*** Opening of DATA PROVIDED ***
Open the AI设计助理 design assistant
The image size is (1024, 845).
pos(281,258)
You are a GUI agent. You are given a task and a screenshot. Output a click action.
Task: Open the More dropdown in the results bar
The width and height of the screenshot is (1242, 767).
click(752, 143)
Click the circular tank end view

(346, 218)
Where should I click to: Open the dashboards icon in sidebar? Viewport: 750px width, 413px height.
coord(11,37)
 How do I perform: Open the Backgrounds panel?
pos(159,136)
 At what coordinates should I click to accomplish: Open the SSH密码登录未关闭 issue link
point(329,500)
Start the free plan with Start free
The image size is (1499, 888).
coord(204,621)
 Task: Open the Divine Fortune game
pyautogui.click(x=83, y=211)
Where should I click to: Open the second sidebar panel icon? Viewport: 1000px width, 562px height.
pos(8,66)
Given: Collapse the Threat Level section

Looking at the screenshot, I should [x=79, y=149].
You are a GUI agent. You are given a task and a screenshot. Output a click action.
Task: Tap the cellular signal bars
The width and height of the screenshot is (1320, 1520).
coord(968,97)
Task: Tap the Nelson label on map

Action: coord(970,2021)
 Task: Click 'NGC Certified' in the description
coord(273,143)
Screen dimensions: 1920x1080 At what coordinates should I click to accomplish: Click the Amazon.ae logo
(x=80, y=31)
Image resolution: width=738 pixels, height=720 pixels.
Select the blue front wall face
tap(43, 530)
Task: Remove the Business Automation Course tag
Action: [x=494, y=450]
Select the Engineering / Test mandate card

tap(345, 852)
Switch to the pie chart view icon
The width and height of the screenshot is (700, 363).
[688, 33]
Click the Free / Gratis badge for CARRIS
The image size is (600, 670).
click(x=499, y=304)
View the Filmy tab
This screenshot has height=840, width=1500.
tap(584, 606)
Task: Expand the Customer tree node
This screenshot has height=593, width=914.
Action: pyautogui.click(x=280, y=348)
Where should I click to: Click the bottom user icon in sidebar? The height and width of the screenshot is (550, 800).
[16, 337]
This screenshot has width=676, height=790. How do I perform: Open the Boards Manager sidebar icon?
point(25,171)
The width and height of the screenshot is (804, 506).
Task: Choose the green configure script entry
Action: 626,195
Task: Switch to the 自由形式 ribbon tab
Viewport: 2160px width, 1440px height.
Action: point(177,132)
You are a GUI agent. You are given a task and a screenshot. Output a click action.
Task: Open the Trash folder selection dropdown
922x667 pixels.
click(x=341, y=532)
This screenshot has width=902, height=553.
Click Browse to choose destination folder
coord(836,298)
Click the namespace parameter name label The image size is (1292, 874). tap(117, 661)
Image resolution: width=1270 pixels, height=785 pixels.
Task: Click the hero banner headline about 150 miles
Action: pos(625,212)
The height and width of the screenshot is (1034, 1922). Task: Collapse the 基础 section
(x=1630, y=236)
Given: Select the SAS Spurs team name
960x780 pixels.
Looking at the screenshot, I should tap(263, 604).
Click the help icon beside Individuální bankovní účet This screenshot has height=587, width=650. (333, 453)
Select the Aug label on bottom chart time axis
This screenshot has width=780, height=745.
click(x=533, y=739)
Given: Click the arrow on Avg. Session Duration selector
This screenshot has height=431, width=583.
*** Close of DATA PROVIDED ***
# EXERCISE GOAL:
Exactly as they appear above, print all the entries.

# TASK RESULT:
Open the AI设计助理 design assistant
The image size is (1024, 845).
pos(281,258)
You are a GUI agent. You are given a task and a screenshot. Output a click action.
Task: Open the More dropdown in the results bar
The width and height of the screenshot is (1242, 767).
click(752, 143)
Click the circular tank end view

(346, 218)
Where should I click to: Open the dashboards icon in sidebar? Viewport: 750px width, 413px height.
coord(11,37)
 How do I perform: Open the Backgrounds panel?
pos(159,136)
 At what coordinates should I click to accomplish: Open the SSH密码登录未关闭 issue link
point(329,500)
Start the free plan with Start free
The image size is (1499, 888).
coord(204,621)
 Task: Open the Divine Fortune game
pyautogui.click(x=83, y=211)
Where should I click to: Open the second sidebar panel icon? Viewport: 1000px width, 562px height.
pos(8,66)
Given: Collapse the Threat Level section

Looking at the screenshot, I should [x=79, y=149].
You are a GUI agent. You are given a task and a screenshot. Output a click action.
Task: Tap the cellular signal bars
The width and height of the screenshot is (1320, 1520).
coord(968,97)
Task: Tap the Nelson label on map

Action: coord(970,2021)
 Task: Click 'NGC Certified' in the description
coord(273,143)
Screen dimensions: 1920x1080 At what coordinates should I click to accomplish: Click the Amazon.ae logo
(x=80, y=31)
Image resolution: width=738 pixels, height=720 pixels.
Select the blue front wall face
tap(43, 530)
Task: Remove the Business Automation Course tag
Action: [x=494, y=450]
Select the Engineering / Test mandate card

tap(345, 852)
Switch to the pie chart view icon
The width and height of the screenshot is (700, 363).
[688, 33]
Click the Free / Gratis badge for CARRIS
The image size is (600, 670).
click(x=499, y=304)
View the Filmy tab
This screenshot has height=840, width=1500.
tap(584, 606)
Task: Expand the Customer tree node
This screenshot has height=593, width=914.
Action: pyautogui.click(x=280, y=348)
Where should I click to: Click the bottom user icon in sidebar? The height and width of the screenshot is (550, 800).
[16, 337]
This screenshot has width=676, height=790. How do I perform: Open the Boards Manager sidebar icon?
point(25,171)
The width and height of the screenshot is (804, 506).
Task: Choose the green configure script entry
Action: 626,195
Task: Switch to the 自由形式 ribbon tab
Viewport: 2160px width, 1440px height.
Action: point(177,132)
You are a GUI agent. You are given a task and a screenshot. Output a click action.
Task: Open the Trash folder selection dropdown
922x667 pixels.
click(x=341, y=532)
This screenshot has width=902, height=553.
Click Browse to choose destination folder
coord(836,298)
Click the namespace parameter name label The image size is (1292, 874). tap(117, 661)
Image resolution: width=1270 pixels, height=785 pixels.
Task: Click the hero banner headline about 150 miles
Action: pos(625,212)
The height and width of the screenshot is (1034, 1922). Task: Collapse the 基础 section
(x=1630, y=236)
Given: Select the SAS Spurs team name
960x780 pixels.
Looking at the screenshot, I should tap(263, 604).
Click the help icon beside Individuální bankovní účet This screenshot has height=587, width=650. (333, 453)
Select the Aug label on bottom chart time axis
This screenshot has width=780, height=745.
click(x=533, y=739)
Given: Click the arrow on Avg. Session Duration selector
This screenshot has height=431, width=583.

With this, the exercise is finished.